Starting from the line containing "Pick the numbered marker 4" and ending with the line containing "pos(418,110)", rewrite every line of the records below, requests included, shifting each coordinate in the answers by adding 109 to it. Omit the pictures.

[MATERIAL FOR THE TASK start]

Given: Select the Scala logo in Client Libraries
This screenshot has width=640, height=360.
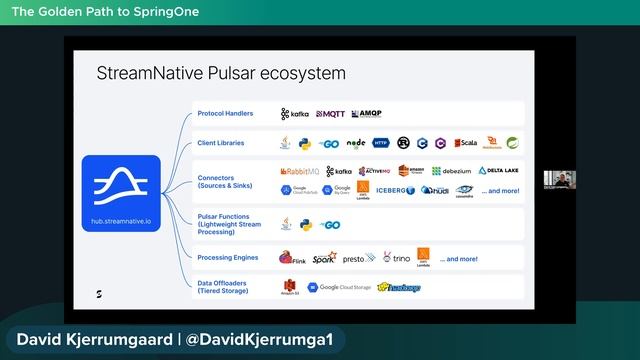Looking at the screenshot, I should [466, 143].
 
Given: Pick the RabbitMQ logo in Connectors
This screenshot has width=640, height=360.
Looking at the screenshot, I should [300, 171].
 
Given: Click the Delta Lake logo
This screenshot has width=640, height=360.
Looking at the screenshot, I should [498, 171].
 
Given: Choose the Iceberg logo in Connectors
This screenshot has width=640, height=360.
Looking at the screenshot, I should [396, 189].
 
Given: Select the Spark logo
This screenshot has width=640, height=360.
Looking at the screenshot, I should [324, 258].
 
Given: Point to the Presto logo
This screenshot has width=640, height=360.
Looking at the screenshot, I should [357, 258].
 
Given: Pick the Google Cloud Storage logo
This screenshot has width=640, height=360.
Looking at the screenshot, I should [339, 288].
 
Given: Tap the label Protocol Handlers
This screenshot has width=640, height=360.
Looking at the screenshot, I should [225, 114].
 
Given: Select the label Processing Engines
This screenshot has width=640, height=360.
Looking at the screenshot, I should [228, 258].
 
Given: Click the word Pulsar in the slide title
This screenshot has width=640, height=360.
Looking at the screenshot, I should [248, 74].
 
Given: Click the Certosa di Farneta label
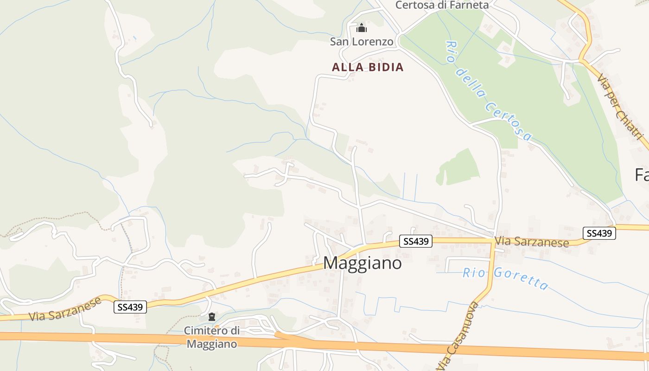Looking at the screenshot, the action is [442, 5].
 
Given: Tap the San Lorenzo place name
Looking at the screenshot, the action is [362, 42].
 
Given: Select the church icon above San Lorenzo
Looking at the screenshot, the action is [362, 28].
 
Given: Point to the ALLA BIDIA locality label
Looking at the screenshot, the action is [368, 67].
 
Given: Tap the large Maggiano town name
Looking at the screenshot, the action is [362, 263].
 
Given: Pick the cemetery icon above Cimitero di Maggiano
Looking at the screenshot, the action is [212, 317].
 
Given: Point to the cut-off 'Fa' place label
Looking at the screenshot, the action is [642, 175].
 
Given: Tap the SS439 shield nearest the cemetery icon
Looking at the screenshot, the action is [130, 307].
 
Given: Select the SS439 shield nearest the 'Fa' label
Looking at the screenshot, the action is [599, 233].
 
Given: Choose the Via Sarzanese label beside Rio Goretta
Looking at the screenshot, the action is [532, 242].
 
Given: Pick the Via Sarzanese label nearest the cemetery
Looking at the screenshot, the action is [65, 309].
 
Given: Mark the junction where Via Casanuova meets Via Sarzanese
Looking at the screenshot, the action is [493, 241].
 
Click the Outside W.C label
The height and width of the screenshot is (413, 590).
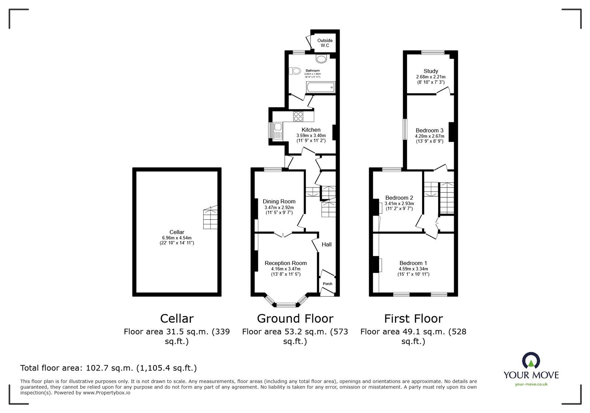tap(325, 43)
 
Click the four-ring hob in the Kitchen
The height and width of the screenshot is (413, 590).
tap(298, 116)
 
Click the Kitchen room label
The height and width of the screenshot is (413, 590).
tap(311, 130)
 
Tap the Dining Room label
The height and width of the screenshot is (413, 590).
tap(279, 202)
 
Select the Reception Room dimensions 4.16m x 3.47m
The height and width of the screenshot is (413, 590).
tap(285, 269)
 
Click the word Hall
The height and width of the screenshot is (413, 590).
tap(326, 244)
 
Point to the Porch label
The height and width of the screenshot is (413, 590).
tap(327, 284)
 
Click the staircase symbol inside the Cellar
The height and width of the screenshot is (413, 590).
tap(210, 218)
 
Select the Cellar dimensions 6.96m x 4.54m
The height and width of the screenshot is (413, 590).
tap(177, 238)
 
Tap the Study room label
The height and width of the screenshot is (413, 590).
tap(431, 71)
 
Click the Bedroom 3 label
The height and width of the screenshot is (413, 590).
tap(429, 130)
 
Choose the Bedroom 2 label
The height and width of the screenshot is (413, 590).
tap(399, 198)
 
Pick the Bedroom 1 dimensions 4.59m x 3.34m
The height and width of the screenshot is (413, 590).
tap(413, 269)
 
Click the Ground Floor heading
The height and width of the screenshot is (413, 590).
tap(295, 319)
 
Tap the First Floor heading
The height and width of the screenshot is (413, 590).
tap(413, 319)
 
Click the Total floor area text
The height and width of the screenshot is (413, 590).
tap(108, 368)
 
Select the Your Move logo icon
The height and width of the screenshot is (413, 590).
tap(531, 361)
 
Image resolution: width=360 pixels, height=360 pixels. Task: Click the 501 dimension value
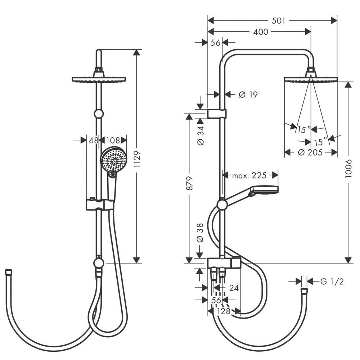[278, 21]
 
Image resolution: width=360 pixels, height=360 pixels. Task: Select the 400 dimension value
[261, 32]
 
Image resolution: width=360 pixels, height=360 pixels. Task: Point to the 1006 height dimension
[348, 168]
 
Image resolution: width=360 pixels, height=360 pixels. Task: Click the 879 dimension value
[189, 183]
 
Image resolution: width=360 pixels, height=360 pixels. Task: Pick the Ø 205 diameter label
[310, 152]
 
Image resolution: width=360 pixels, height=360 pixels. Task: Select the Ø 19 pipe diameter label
[248, 94]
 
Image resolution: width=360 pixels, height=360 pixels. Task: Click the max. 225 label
[249, 176]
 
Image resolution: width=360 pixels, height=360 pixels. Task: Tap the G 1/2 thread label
[332, 282]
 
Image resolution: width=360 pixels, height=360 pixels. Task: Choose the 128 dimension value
[224, 311]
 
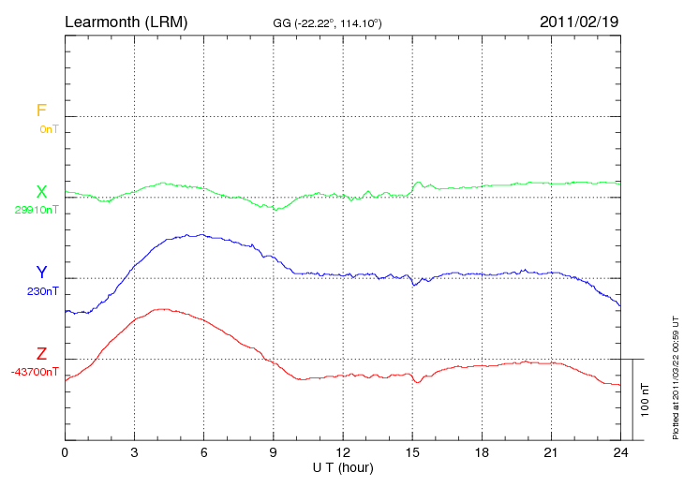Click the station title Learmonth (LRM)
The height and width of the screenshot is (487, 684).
126,21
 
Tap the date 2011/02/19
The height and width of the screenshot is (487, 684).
579,21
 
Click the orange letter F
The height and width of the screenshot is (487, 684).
41,111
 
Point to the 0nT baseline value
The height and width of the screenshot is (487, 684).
49,129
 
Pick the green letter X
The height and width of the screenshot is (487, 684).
41,192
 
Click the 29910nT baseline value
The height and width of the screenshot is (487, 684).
37,210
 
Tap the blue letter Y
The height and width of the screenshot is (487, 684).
41,273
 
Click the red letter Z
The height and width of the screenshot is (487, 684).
41,354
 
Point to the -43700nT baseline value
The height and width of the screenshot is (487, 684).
36,372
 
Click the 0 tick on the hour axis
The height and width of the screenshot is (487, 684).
65,452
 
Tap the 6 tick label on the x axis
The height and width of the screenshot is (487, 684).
204,452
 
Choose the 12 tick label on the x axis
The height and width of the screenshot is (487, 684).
343,452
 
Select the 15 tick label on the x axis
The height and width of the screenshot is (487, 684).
412,452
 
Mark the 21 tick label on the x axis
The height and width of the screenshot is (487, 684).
551,452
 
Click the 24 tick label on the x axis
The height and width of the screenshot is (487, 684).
620,452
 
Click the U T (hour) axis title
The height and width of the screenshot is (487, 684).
343,466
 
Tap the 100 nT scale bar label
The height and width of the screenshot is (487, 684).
646,399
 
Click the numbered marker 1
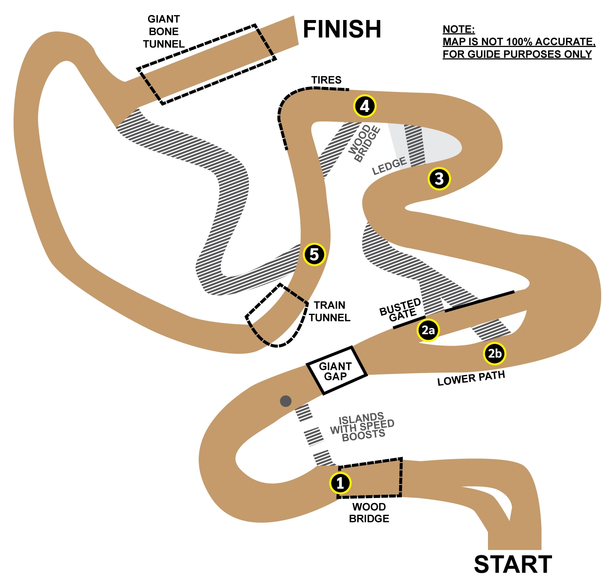coord(340,483)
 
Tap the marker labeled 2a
coord(428,330)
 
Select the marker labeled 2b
coord(494,353)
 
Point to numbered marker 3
coord(439,179)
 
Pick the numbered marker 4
coord(364,106)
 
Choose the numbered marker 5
coord(314,255)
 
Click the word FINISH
coord(342,29)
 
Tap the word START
coord(513,565)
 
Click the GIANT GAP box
coord(336,371)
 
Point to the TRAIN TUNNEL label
coord(329,311)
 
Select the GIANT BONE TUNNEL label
coord(164,31)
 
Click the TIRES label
coord(326,80)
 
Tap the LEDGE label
coord(389,165)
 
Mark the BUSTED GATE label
coord(401,310)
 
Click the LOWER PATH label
coord(471,378)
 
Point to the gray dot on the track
coord(286,401)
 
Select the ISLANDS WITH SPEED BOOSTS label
coord(362,427)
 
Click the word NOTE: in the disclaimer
coord(459,29)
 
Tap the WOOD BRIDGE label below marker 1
coord(369,513)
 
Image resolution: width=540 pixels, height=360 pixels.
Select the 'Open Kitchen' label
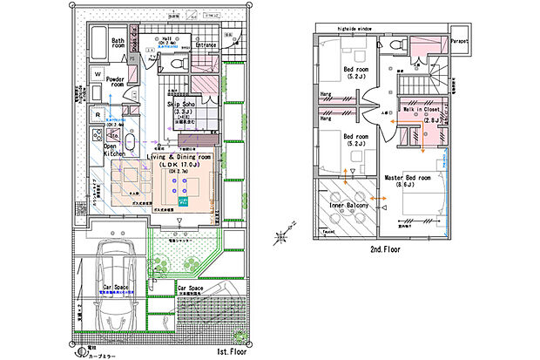pos(117,151)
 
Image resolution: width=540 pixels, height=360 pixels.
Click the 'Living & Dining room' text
pos(187,156)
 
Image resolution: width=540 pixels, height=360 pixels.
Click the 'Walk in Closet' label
pos(418,110)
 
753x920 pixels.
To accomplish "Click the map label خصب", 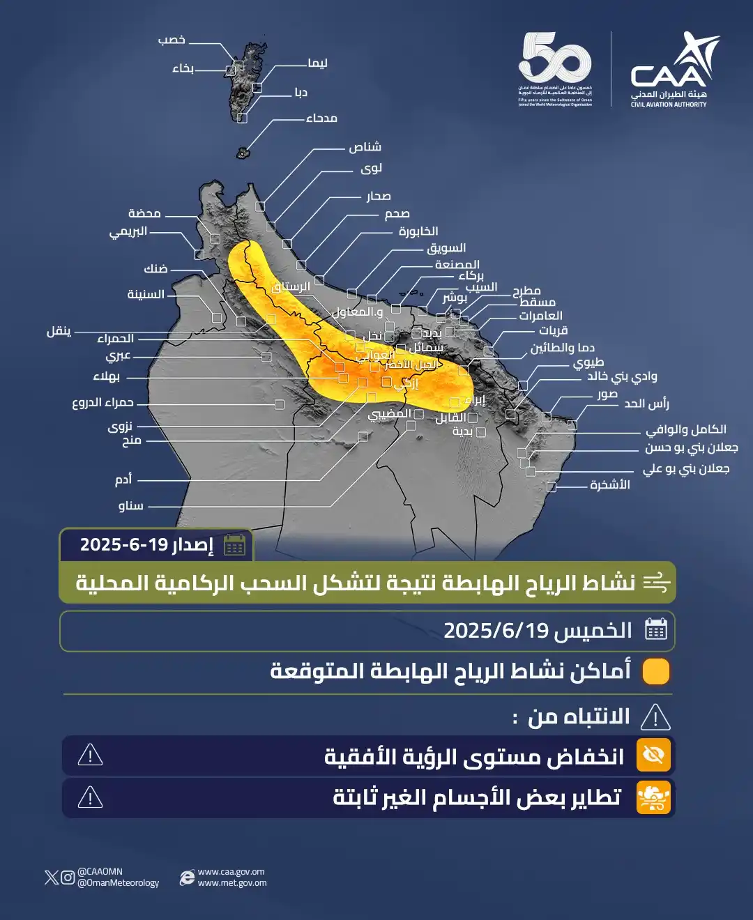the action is tap(172, 40).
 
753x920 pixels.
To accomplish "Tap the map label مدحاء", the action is tap(321, 118).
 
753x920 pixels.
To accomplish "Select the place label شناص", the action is tap(365, 147).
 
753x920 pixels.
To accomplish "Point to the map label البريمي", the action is tap(128, 231).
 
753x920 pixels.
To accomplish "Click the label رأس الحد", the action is tap(646, 404).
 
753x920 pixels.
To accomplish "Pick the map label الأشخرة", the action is tap(610, 484).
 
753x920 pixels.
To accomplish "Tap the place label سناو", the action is tap(130, 505).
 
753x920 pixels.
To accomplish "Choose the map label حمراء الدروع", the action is tap(102, 402).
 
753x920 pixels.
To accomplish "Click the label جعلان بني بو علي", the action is tap(686, 468).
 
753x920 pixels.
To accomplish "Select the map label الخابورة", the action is tap(418, 231).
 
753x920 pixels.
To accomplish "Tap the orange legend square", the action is tap(655, 671).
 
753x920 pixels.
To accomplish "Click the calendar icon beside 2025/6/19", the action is tap(656, 629).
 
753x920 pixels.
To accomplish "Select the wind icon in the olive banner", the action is tap(656, 582).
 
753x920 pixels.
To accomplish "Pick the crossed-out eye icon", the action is tap(653, 755).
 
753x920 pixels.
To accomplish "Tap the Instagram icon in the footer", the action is tap(68, 877).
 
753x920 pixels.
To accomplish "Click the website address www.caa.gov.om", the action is tap(231, 872).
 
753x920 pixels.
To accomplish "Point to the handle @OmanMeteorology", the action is tap(118, 883).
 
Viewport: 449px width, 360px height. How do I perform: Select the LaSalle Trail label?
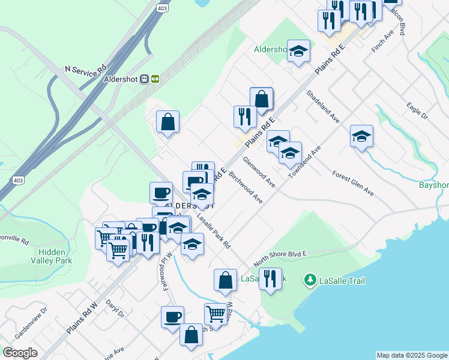coord(342,280)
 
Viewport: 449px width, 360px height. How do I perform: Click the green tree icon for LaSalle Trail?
coord(310,280)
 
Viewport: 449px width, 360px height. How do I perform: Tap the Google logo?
coord(20,352)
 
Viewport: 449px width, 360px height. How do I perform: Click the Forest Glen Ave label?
coord(353,183)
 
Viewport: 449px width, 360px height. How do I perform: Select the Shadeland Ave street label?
coord(323,107)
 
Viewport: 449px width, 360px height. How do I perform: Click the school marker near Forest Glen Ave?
coord(361,137)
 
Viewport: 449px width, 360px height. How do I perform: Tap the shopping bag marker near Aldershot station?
coord(168,121)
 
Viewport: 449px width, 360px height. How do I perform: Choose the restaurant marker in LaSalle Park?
coord(270,279)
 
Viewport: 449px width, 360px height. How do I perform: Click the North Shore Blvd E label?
coord(280,259)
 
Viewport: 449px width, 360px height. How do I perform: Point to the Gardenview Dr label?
coord(31,322)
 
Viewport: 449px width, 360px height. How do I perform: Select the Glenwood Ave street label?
coord(259,173)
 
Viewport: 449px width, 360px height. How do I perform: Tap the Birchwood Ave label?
coord(246,189)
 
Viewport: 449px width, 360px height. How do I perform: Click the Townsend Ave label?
coord(305,161)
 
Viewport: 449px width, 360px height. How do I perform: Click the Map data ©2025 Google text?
coord(412,355)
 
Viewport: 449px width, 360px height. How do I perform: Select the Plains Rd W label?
coord(82,319)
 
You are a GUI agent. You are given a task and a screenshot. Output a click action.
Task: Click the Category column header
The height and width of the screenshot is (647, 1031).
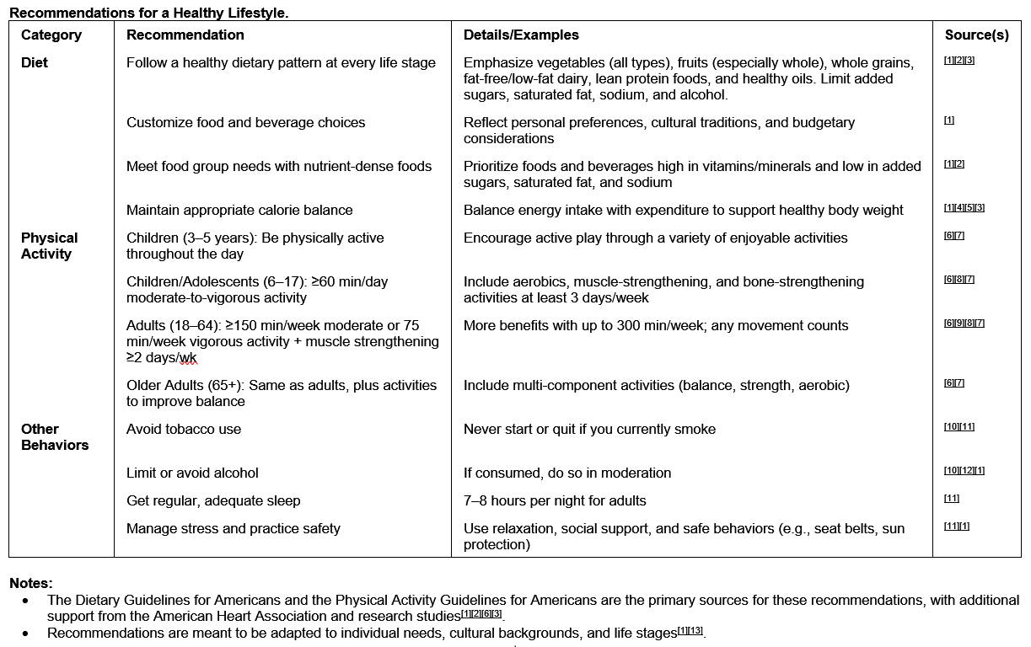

[MATERIAL FOR THE TASK end]

### THE ANSWER
Pick the numbered marker 4
coord(473,215)
 
Choose the numbered marker 5
coord(423,364)
 
Click the word FINISH
coord(451,138)
 
Tap the word START
coord(622,674)
 
Click the GIANT GAP box
coord(445,480)
 
Point to the TRAIN TUNNEL label
coord(438,420)
 
Select the GIANT BONE TUNNEL label
coord(273,140)
 
Click the TIRES label
coord(435,189)
 
Tap the LEDGE label
coord(498,274)
 
Mark the BUSTED GATE label
coord(510,419)
 
Click the LOWER PATH label
coord(580,487)
 
Point to the gray dot on the track
coord(395,510)
 
Select the ISLANDS WITH SPEED BOOSTS label
coord(471,536)
 
Click the word NOTE: in the disclaimer
coord(568,138)
 
Tap the WOOD BRIDGE label below marker 1
coord(478,622)
 
Image resolution: width=540 pixels, height=360 pixels.
Select the 'Open Kitchen' label
pos(226,260)
 
Image resolution: width=540 pixels, height=360 pixels.
Click the 'Living & Dining room' text
pos(296,265)
 
Image resolution: width=540 pixels, height=360 pixels.
Click the 'Walk in Closet' label
pos(527,219)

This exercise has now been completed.